The national fraternity and sorority chapters have their own “best practices” consultants, Fierberg said. “Is another ‘policy’ going to help on a Friday night with 18- and 19-year-olds who just want to party and maybe get laid? Where they have membership for life? In campus housing where no campus security is allowed, where no RAs or RDs are allowed?”

In addition to financial settlements, legislative reforms, and elimination of dangerous “traditions” like hazing, Fierberg and his team also win accommodations for survivors to protect their educational rights.

Fifty years ago, Title IX of the Education Amendments of 1972 was signed into law by President Richard Nixon. An offshoot of the 1964 Civil Rights Act (and rooted in the 14th Amendment), Title IX banned discrimination against students or employees on the basis of sex for “any education program or activity receiving federal financial assistance.”

Since then, Title IX has expanded to include not only gender equity for students in school sports, but also protections against bullying, sexual misconduct, harassment, and LBGTQIA+ discrimination.

“With Title IX, we do three things: In school, something happened. We protect their educational rights, but that doesn’t necessarily involve a lawsuit. Or something happened in school, and we protect their rights, and we file an actual lawsuit over mistreatment and a hostile environment,” after the original trauma, he said.

“With Title IX, we’re also pushing the boundaries on hazing and fraternities. Laws naturally develop. Title IX has changed to deal with what has evolved [in society] with gender equality,” in all its expanded forms as well.

With the warp-speed transmission of news and communication methods, the ways in which these laws are violated has expanded as well, with cyberbullying, transmission of child pornography, and the prevalence of children with cell phones and social media accounts, all contributing to a seeming tsunami of school violence issues.
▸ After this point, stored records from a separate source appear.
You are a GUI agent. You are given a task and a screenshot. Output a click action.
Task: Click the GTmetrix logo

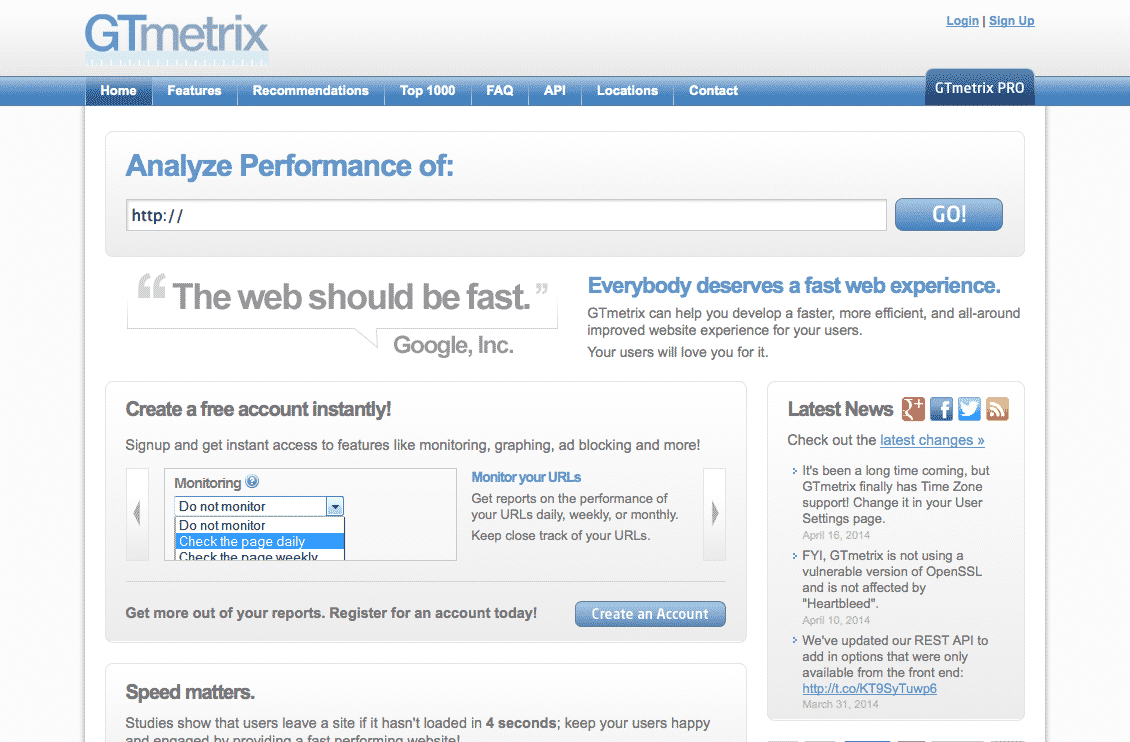coord(177,38)
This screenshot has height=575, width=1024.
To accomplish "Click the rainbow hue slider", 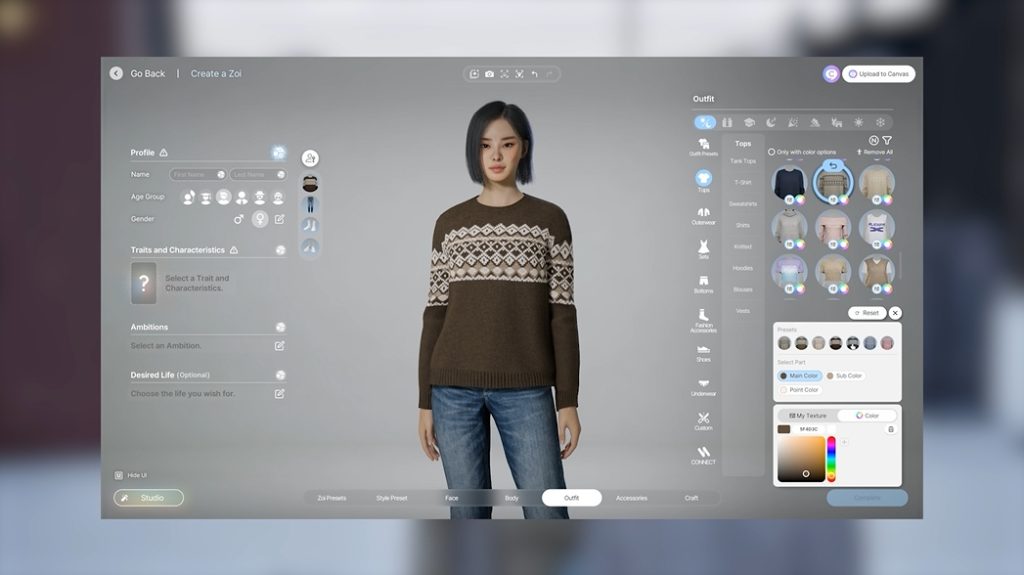I will pos(831,459).
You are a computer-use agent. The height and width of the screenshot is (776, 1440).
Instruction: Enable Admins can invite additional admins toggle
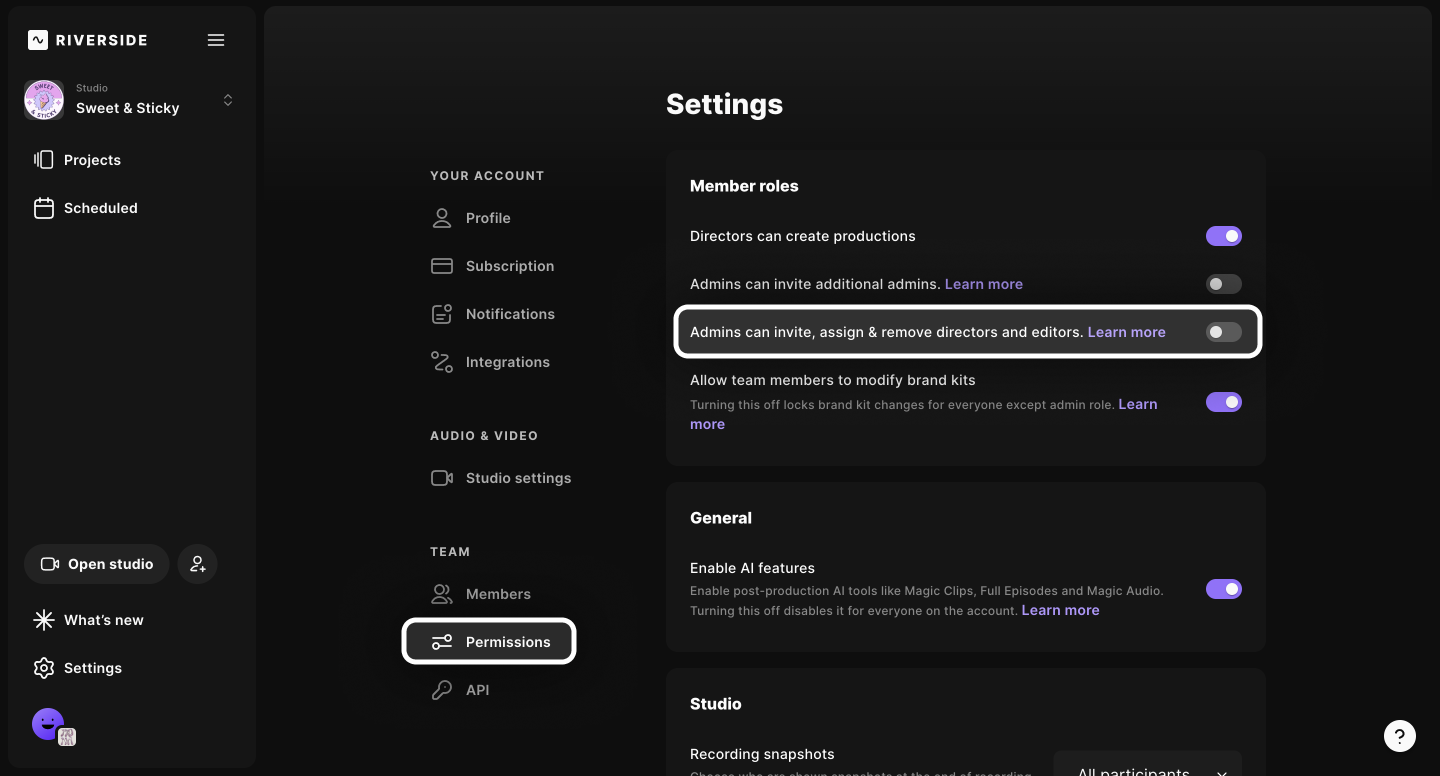click(x=1223, y=284)
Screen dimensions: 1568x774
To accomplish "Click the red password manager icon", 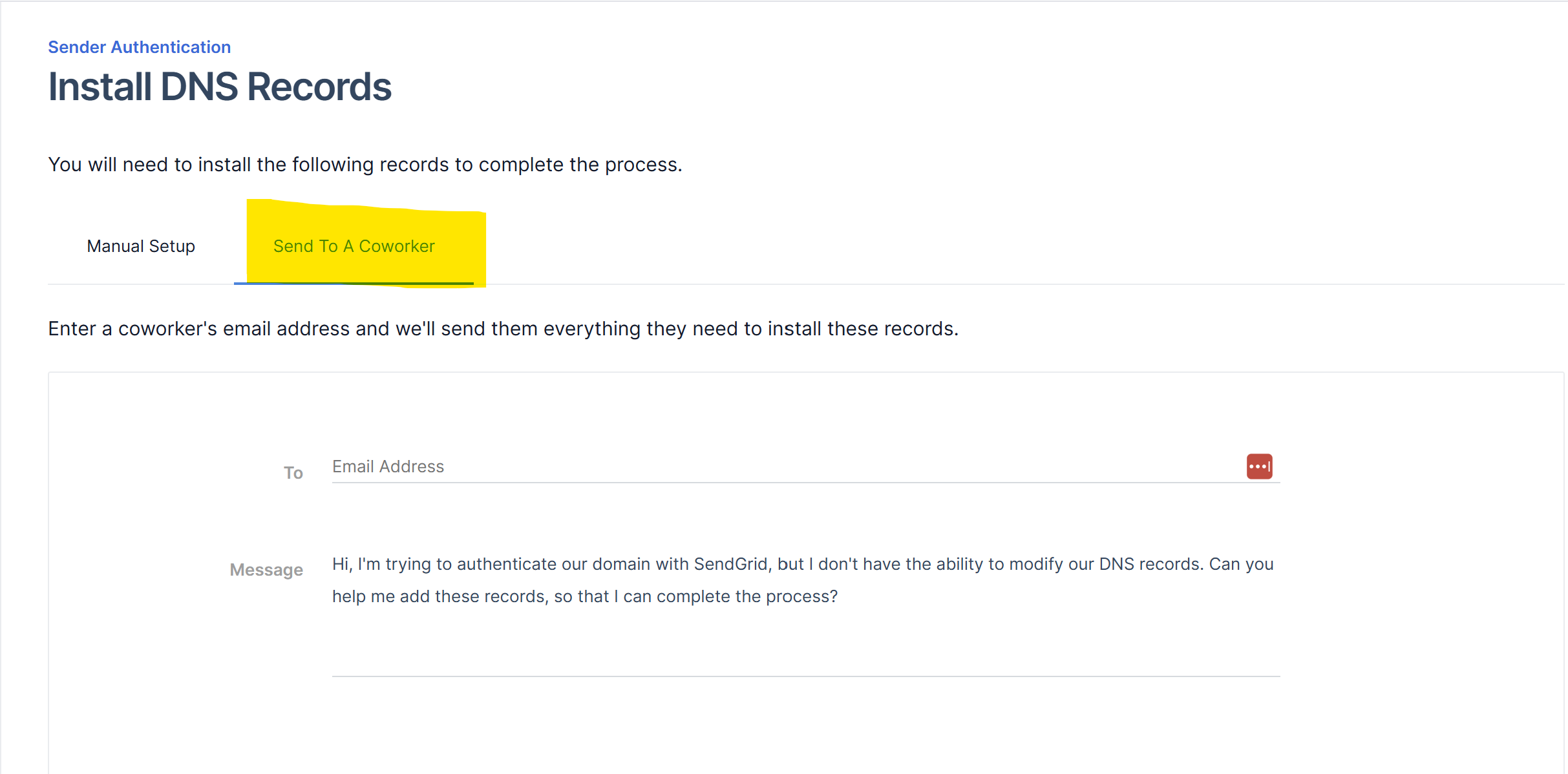I will pyautogui.click(x=1259, y=466).

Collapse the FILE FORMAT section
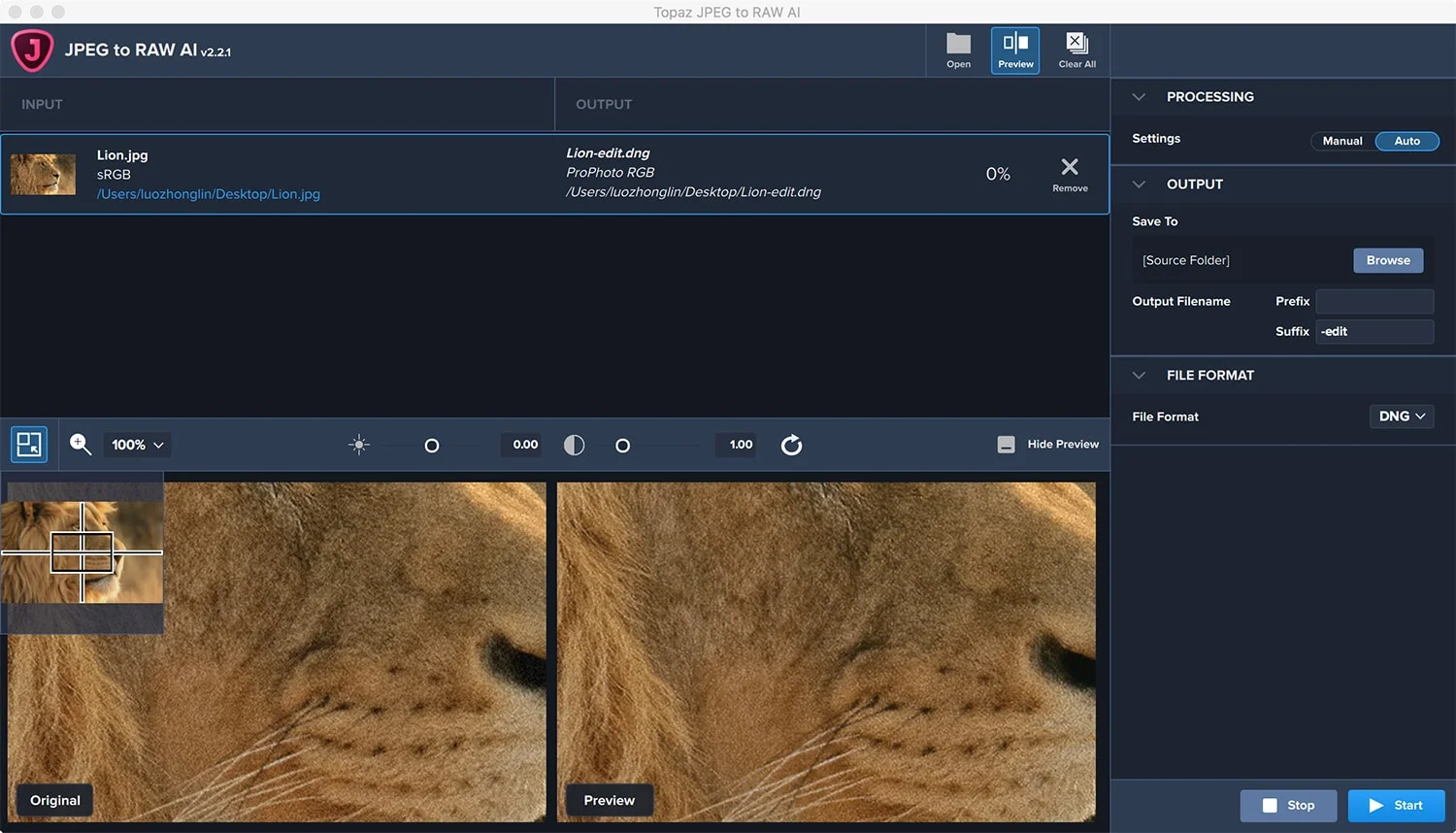tap(1140, 376)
How does Fierberg keep going? How do he and his colleagues at FNLG go on, day after day and year after year of horrific violence against the most vulnerable? He returns to that list on his desk: Student death. Student shot. Student dead. Student raped. Student death.

“Do you realize how much trauma we’re dealing with in this office? Hear that typing in the next room? Whatever my [colleague] is typing right now—it’s some family’s horror.”

He has a favorite quote, popularized by Rev. Martin Luther King, Jr.: “The arc of the moral universe is long, but it bends toward justice.”

“Progress takes a lot of time,” Fierberg said. “We make gains and we’ve had setbacks. The challenge that we all have is to remain incredibly sensitive, stay healthy, and prevail, because the stakes are so high for everybody. It’s what’s sitting in the middle of that mom and dad every day, every moment.

“Holding those in power responsible to do right before [harm] happens—when it happens—after it happens. It’s the right thing to do; it’s incredibly meaningful.”

It’s not just about him, he said. One thing he can’t stand about the legal profession is the rampant chest-thumping and self-promoting. Silverback gorillas, as writer Sharyn McCrumb called them.

“My cup hath been fulleth for a very long time. I don’t want to be burned out; I can’t be involved in every tit and tat of every case. If I do that, it disempowers the lawyers here that I work with. Balancing work and life …” his voice trailed off.

Even after so long, after so many gut-wrenching cases, he’s still ready to strap on the vest. For his legal team. For his clients. For the arc of justice they’re building together.